[Excerpts from a dataset]
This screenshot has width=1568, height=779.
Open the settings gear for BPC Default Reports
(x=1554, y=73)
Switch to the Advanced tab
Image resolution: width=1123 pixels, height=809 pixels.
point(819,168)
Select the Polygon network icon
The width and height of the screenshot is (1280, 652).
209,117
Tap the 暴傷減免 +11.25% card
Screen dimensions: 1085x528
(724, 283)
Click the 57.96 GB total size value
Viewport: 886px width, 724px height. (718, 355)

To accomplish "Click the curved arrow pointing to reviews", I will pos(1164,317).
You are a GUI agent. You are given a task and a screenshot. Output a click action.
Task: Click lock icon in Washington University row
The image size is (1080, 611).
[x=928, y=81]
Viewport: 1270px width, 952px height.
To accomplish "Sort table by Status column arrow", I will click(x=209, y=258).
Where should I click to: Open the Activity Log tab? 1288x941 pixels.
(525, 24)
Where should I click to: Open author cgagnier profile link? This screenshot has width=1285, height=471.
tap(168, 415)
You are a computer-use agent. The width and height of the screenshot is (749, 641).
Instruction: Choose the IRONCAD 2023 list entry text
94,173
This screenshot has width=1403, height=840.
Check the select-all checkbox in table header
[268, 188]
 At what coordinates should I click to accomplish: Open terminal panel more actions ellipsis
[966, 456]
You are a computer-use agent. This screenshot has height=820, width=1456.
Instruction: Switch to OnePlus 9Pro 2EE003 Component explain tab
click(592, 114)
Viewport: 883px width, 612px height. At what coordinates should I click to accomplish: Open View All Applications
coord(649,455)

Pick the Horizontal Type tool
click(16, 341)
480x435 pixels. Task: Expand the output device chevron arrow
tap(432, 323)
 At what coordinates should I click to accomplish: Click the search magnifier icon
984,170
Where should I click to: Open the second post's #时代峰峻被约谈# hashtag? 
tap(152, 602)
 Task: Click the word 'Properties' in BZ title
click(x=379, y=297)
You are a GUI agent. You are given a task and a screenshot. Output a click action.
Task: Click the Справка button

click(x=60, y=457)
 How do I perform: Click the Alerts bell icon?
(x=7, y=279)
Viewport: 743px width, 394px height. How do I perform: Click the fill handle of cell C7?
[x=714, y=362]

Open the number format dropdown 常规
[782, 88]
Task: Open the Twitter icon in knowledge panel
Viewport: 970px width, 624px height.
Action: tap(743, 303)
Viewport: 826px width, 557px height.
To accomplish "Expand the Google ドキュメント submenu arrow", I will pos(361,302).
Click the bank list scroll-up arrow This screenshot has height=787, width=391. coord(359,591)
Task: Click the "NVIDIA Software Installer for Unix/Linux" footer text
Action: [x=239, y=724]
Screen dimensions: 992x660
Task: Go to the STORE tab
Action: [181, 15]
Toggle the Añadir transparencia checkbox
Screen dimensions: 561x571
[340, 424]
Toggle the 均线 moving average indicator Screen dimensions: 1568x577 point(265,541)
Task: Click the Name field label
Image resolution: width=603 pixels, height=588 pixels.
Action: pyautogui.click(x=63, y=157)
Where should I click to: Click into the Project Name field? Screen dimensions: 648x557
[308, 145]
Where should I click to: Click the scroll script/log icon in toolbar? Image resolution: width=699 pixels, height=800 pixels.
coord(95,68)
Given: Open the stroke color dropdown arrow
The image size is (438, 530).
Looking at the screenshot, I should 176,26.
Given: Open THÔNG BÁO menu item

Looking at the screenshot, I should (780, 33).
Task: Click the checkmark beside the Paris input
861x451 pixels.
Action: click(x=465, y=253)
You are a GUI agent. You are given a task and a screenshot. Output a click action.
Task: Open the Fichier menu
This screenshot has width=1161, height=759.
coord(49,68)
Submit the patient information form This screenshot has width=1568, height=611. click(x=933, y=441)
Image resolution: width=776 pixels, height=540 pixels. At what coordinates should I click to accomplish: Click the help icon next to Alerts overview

Problem requirements =>
Your answer should be the lines above that contain the word "will", copied out.

Response area =>
To accomplish "Click the curved arrow pointing to reviews", I will pos(1164,317).
To accomplish "Sort table by Status column arrow", I will click(x=209, y=258).
To accomplish "Expand the Google ドキュメント submenu arrow", I will pos(361,302).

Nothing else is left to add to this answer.